NEWS: Downtown hotel to become site of housing project

Bosman’s Motor Hotel will soon become the Vancouver site of a national research project on homelessness and mental illness. The hotel, located downtown at Howe and Helmcken Streets, will begin housing homeless people with mental illness in May 2010, as part of a three-year national trial led by the Mental Health Commission of Canada, a non-profit that received $110 million from the federal government last February to find ways to help the growing number of homeless people who struggle with mental illness. Vancouver is one of five Canadian cities participating in the trial, alongside Moncton, Montreal, Toronto, and Winnipeg.

The trial will test what’s called the Housing First approach to homelessness against “care as usual” approaches: A total of 2,225 homeless people with mental illness from across Canada will participate in the trial, 1,325 of whom will be given a place to live; remaining participants will receive the “usual” health and social services afforded to people living on the streets or in shelters. The aim is to collect data that will inform new policies and service development for homeless people across the country.

“The rationale [of Housing First] is that you can’t get better unless you have a safe place to live,” says Vancouver city councillor Kerry Jang, a psychiatrist and member of the Mental Health Commission.

The Vancouver arm of the project will be co-managed by the PHS Community Services Society, a local representative from the Mental Health Commission, and the Streetohome Foundation. When the Mental Health Commission project ends in 2013, there will be the possibility of expanding the Bosman’s project for up to five years, depending on future funding. After that, Jang says Bosman’s residents will, hopefully, move on to supportive housing.

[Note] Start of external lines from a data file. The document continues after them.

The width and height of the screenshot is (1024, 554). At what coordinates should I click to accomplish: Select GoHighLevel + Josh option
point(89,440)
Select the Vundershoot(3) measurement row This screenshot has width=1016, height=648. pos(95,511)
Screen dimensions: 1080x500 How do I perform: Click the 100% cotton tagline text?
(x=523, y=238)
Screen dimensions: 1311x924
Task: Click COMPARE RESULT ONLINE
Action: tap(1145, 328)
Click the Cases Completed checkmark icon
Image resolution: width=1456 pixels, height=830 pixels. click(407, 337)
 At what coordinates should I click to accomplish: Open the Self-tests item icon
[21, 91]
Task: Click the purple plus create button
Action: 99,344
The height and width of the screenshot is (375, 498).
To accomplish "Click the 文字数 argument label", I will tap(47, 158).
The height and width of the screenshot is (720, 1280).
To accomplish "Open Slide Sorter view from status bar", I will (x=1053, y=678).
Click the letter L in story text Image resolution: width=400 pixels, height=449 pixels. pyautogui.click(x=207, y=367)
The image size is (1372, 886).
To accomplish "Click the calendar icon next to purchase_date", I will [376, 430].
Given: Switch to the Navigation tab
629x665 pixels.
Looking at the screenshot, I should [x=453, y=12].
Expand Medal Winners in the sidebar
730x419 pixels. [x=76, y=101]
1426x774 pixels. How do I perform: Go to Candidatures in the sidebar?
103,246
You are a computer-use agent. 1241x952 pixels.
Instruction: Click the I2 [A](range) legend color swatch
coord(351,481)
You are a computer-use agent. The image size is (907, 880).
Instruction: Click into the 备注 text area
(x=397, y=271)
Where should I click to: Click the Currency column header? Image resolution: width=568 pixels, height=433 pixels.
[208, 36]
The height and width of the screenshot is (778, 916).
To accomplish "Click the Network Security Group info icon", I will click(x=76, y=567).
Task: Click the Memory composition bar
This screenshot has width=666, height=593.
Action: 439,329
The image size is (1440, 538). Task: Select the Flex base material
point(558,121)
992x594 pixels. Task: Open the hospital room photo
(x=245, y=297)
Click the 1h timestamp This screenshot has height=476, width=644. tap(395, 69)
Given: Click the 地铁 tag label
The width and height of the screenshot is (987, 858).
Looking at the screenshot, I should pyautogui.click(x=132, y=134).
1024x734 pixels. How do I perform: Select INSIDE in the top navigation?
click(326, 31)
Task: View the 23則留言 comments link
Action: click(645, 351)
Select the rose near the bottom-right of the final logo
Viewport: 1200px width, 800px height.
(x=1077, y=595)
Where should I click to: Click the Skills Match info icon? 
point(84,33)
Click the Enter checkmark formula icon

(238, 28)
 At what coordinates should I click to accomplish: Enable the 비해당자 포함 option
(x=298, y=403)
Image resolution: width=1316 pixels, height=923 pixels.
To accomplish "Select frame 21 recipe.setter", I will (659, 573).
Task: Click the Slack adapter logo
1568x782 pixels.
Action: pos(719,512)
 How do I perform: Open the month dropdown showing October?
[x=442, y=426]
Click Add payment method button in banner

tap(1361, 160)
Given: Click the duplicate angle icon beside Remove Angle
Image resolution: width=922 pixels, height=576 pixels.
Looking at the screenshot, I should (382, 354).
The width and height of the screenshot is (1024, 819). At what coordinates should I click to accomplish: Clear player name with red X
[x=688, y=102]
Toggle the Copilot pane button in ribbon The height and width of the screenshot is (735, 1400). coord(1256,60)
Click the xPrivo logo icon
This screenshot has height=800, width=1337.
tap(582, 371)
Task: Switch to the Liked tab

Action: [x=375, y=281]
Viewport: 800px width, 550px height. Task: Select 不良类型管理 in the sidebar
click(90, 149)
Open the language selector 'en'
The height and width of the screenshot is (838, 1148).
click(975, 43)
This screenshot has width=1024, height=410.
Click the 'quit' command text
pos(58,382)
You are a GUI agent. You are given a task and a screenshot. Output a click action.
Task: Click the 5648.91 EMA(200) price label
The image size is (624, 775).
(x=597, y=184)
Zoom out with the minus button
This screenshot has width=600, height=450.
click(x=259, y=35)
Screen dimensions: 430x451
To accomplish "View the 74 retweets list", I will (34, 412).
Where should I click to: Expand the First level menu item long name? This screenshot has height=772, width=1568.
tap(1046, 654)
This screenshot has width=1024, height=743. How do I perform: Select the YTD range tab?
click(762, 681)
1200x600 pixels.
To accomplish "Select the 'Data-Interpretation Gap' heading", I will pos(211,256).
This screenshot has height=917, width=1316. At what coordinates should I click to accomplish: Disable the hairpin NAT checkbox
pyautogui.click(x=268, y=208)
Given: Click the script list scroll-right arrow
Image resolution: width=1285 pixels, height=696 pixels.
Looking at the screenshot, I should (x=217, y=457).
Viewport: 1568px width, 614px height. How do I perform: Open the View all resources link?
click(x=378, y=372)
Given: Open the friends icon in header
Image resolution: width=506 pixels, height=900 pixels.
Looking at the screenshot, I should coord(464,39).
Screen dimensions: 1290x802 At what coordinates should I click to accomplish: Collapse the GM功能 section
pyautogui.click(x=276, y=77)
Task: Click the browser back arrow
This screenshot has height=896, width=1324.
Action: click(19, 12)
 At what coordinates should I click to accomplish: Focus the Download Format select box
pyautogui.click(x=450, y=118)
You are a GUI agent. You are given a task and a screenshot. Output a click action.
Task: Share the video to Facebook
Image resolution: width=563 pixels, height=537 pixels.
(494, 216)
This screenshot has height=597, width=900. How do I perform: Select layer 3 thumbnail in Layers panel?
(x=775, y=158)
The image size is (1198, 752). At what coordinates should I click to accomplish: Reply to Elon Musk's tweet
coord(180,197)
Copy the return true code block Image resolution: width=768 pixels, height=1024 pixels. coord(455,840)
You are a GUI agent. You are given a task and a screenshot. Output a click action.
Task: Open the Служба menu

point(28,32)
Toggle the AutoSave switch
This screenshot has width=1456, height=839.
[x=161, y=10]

Bosman’s will undergo a public-consultation process in changing its designation from a hotel to a rooming house, with a Development Permit Board hearing scheduled for October 5. The first open house to discuss the situation with neighbouring residents and businesses was held on August 25. So far, there seems to be less community resistance to the Bosman’s project than there was with the emergency homeless shelters set up on the north end of the Granville Bridge by the Homeless Emergency Action Team (HEAT) last winter. Street activity outside the Howe Street HEAT shelter resulted in a number of complaints from people living in nearby condominiums and apartments, and the shelter was closed on August 5 as a result.

Rob Whitlock, the City of Vancouver’s senior housing planner, says he doesn’t expect similar community resistance to the Bosman’s site, although he admits there were security-related concerns expressed by some residential neighbours at the open house. But Bosman’s will be much better suited than a shelter to providing housing, he says. “The nature of a motor hotel building is much different than the sort of warehouses they were using for the shelters,” he says. “I think, on a broad basis, people support the need to provide housing, as it’s critical to resolving the needs of people who are out on the street and don’t have the resources. I think everyone understands and appreciates that.”

All 100 rooms at Bosman’s, each with a private bathroom, will be fitted for residential use for the trial. There will be a common dining room for meal services, as well as a secure outdoor amenity area for residents. Mental-health and addiction treatment will be administered on site by care teams comprised of nurses, doctors, psychiatrists, and addiction and mental-health support workers. Care will be rounded out by security workers and two on-site staff. “What we are comparing against, too, are typical models in which the homeless person is in housing but has to go out to get treatment,” says Jang. “In the Housing First model, it’s like a house call.”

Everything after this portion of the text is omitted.